In this study, we propose to optimize temporal parameters with pose estimation data of simulated abnormal activities of developmentally disabled individuals by incorporating behavior context to Large Language Models (LLMs). Facilities for the developmentally disabled face the challenge of detecting abnormal behaviors because of limited staff and the difficulty of spotting subtle movements. Traditional methods often struggle to identify these behaviors because abnormal actions are irregular and unpredictable, leading to frequent misses or misclassifications. The main contributions of this work is the creation of a unique dataset with labeled abnormal behaviors and the proposed application of LLMs to this dataset comparing results of Zero-Shot and Few-Shot. Our method leverages the context of the collected abnormal activity data to prompt LLMs to suggest window size, overlap rate, and LSTM model’s length sequence tailored to the specific characteristics of these activities.
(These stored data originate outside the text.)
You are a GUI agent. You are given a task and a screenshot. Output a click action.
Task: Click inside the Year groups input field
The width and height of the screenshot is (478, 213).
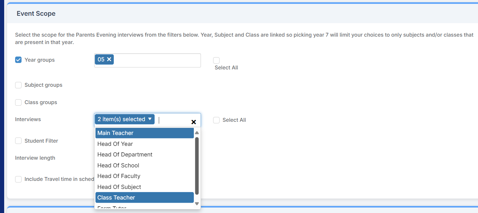click(x=157, y=60)
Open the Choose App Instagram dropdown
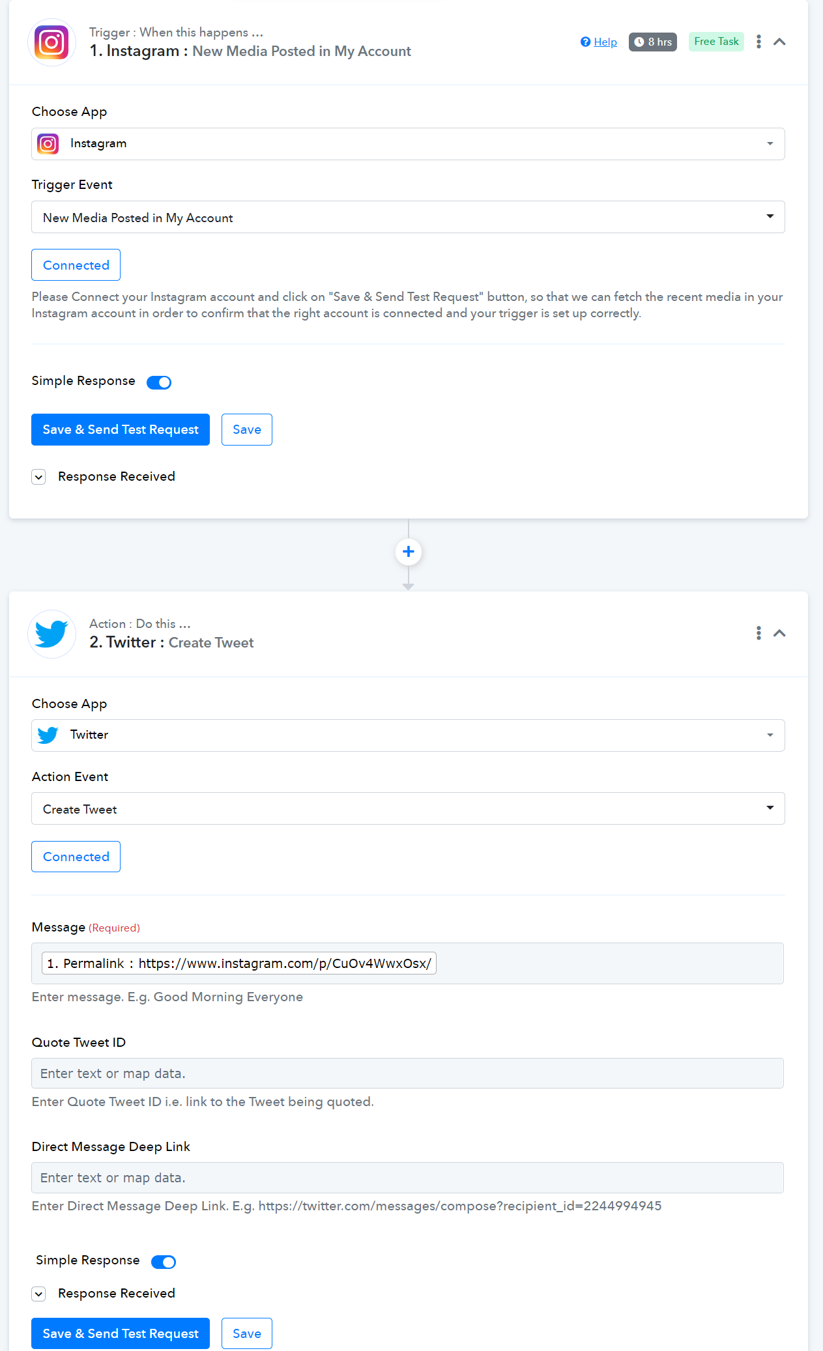This screenshot has width=823, height=1351. point(408,144)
The dataset includes labeled video data collected for four days from five normal participants performing eight activities with four abnormal behaviors. The data was collected with normal participants to simulate activities, and no individuals with disabilities. For evaluation, we assessed all normal versus abnormal activities and per abnormal activity recognition comparing with the baseline without LLM. The results showed that Few-Shot prompting delivered the best performance, with F1-score improvements of 7.69% for throwing things, 7.31% for attacking, 4.68% for head banging, and 1.24% for nail biting as compared to the baseline. Zero-Shot prompting also demonstrated strong recognition capabilities, achieving F1 scores above 96% across all abnormal behaviors. By using LLM-driven suggestions with YOLOv7 pose data, we optimize temporal parameters, enhancing sensitivity to abnormal behaviors and generalization across activities. The model reliably identifies short, complex behaviors, making it ideal for real-world caregiving applications.